Liderança, em última análise, envolve a habilidade de definir a realidade para os demais. Enquanto o lider autoritário tenta forçar a realidade aos seus subordinados, a influência dos líderes democráticos é mais sutil e simbólica. Ele usa o seu tempo ouvindo, resumindo, integrando e orientando aquilo que está sendo dito, fazendo intervenções, juntando idéias, imagens e valores que ajudam os envolvidos a dar sentido à situação com a qual estão lidando. Nesse processo de administração do sentido, são muito utilizadas: as imagens, o teatro e a arte de ganhar sem romper verdadeiramente as regras do jogo.
9) Fatores estruturais: um dos aspectos mais surpreendentes que se descobre conversando com os membros de uma organização é que dificilmente alguém admite que tenha algum tipo de poder real. A esta altura do post, vale a pena mencionar o paradoxo: como podem existir tantas fontes de poder se existem tantos sentimentos de falta de poder? Pensemos nisso...
10) Finalmente, o poder que já se tem. O poder é uma via para o poder e, com frequência, é possível usá-lo para adquirir mais poder ainda.
Muito ainda há para ser discutido nesse tema. Não falamos da ambiguidade do poder, nem se ele pode ser compreendido como um fenômeno do comportamento interpessoal ou como manifestação de fatores estruturais instalados, nem ainda se as pessoas exercem o poder como seres autônomos ou como portadores de relações de poder que são o produto de forças mais fundamentais, e mais, se o poder é um recurso ou um relacionamento.
De qualquer modo, o poder está aí, presente nas interações da coletividade. Que como dirigentes, sejam quais forem as esferas de atuação, o exerçamos teleologicamente, submetendo os meios aos fins, e preocupando-nos em institucionalizarmos na sociedade a legitimação que Deus nos deu para sermos seus dispenseiros!
Os meus colegas do mestrado que lerem esse último parágrafo não devem estar entendendo nada o que Morgan tem a ver com Deus... isso eu explico pessoalmente...
Abraços!

Comentários

Unknown disse…
Obrigado pelo texto.
Li e achei muito interessante a franqueza com que o assunto foi abordado, entretanto sabemos que esta é uma discussão bastante profunda, necessária e que demanda muito tempo e pesquisa.
Gostei de seu posicionamento no final. Deus te faça crescer mais e mais na sabedoria e no conhecimento que busca.
Abraço fraterno,
Rogério
Erich Caputo disse…
Ricardo,

Li o texto, achei bom, não postei comentário por não ter conta no google (mea culpa).
Gostaria de dizer algo interessante, pois eu acho o tema, nas palavras do professor...instigante.

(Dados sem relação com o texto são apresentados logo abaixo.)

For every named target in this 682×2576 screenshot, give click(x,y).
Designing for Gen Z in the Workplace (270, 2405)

Infelizmente, não me vem nada na cabeça no momento. Depois você me fala sobre esta relação entre Marx, digo Morgan e Deus.

Abraços
Edgar disse…
Oi Ricardo,

Tudo bem?

Sim, achei bem interessante.

Abracos,
Edgar
Anônimo disse…
Olá Ricardo
Gostei muito do artigo e digo que vem ao encontro do que penso com relação às instituições, principalmente as filantrópicas e religiosas. Diria até que é um "mal necessário", mas que nos coloca com um pé atrás. Você me conhece e sabe do que falo.
Grande abraço a você e a Regi

Norma
Unknown disse…
Caro Ricardo,

Saudades de nossos embates tão criativos!

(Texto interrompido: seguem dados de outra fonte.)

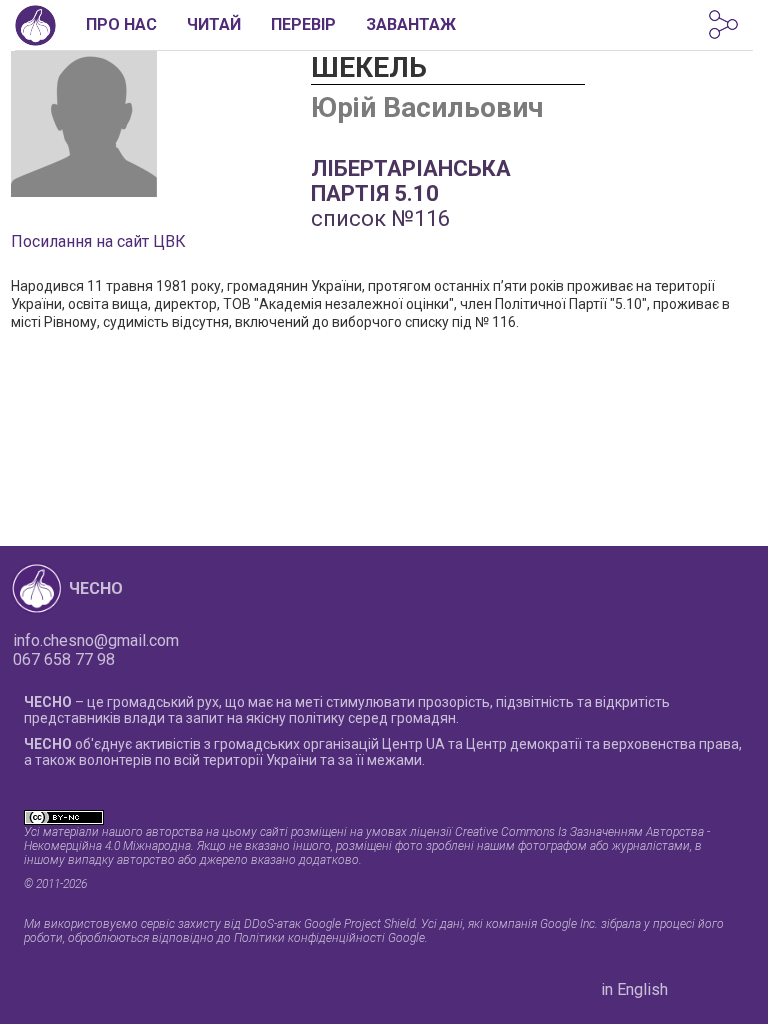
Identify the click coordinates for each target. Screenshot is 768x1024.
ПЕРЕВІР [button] (303, 24)
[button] (723, 24)
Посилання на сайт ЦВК (98, 241)
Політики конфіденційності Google (329, 938)
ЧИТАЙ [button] (214, 24)
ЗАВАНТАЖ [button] (411, 24)
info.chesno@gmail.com (96, 640)
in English (634, 989)
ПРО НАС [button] (121, 24)
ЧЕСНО (96, 588)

Muito interessante a sua síntese, mas a principal constatação é aquela, logo no início, onde você menciona que isto ocorre em QUALQUER INSTITUIÇÃO!

Dá uma sensação de "matrix", não dá? A progressiva descoberta e entendimento das estruturas sociais (com base na psicologia social/individual) nos deixa muito frágeis, não deixa?

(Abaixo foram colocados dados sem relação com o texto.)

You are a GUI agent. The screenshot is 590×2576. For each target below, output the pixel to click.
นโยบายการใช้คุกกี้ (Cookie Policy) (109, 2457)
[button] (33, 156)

Lembrando que poder se recebe (por coação, sedução, etc.), fico imaginando - sem conseguir imaginar - como muitos ocupam os "locus" sociais que ocupam ;-)

Grande abraço!

Luiz Lima
ricardo disse…
Tudo bem, Luiz?

eu também tenho boas lembranças dos nossos tempos de inovação e RBV.

Quanto ao Morgan, foi mesmo uma "síntese-desabafo", considerando o contexto pelo qual estava passando.

Minha angústia passou. A realidade, retratada pelo Morgan, continua a mesma...

Encaremos tudo isso como uma "externalidade positiva".

Grande abraço.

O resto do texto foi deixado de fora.